__WHAT IS REQUIRED__. In the Easter Sunday post, which decades are the pictures from?

__ARTICLE__.

++++++++++++++++++++

Happy Easter Sunday…Reads
Posted: April 20, 2014 | Author: JJ Lopez aka Minkoff Minx | Filed under: Barack Obama, financial institutions, History, home foreclosure fraud, income inequality, lobbyists, misogyny, morning reads, Political and Editorial Cartoons, polling, Republican politics, the GOP, U.S. Economy, U.S. Politics | Tags: Hoppy Easter, Peeps | 19 CommentsGood Morning and Happy Easter
(Cute illustration eh? Little fucking rabbits…or should I say little rabbits fucking? Well, about to at least.) Oh my, that is a bit too sordid for an Easter Morn, is it not? I don’t know, everything is still a bit hazy since Bebe got back from Chicago. I have a couple of extra teenage “other people munchkins.” Friends of my son spending the entire long weekend with us…lets just say the big ham is already gone, and it is now 2 am Saturday night.
The pictures for today’s post are from the 1920’s and 1930’s, that will tie in later. Let’s just kick off shall we?
Quick links to headlines:
While CNN has the figure up two : Death toll from South Korean ferry sinking rises to 52
This next article from the Irish Times is big news: Third mate was steering ferry for first time ever before capsize
In the grocers corner, NY Times: General Mills Reverses Itself on Consumers’ Right to Sue
Enjoy your bacon and OJ now, because that stuff is going to get even more expensive: The 10 Fastest Rising Food Prices – 24/7 Wall St.

++++++++++++++++++++

__PROVIDED MATERIAL__.
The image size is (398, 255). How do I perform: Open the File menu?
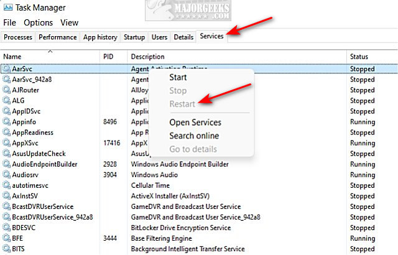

++++++++++++++++++++

__RESPONSE TO THIS EXERCISE__. The 1920s and 1930s.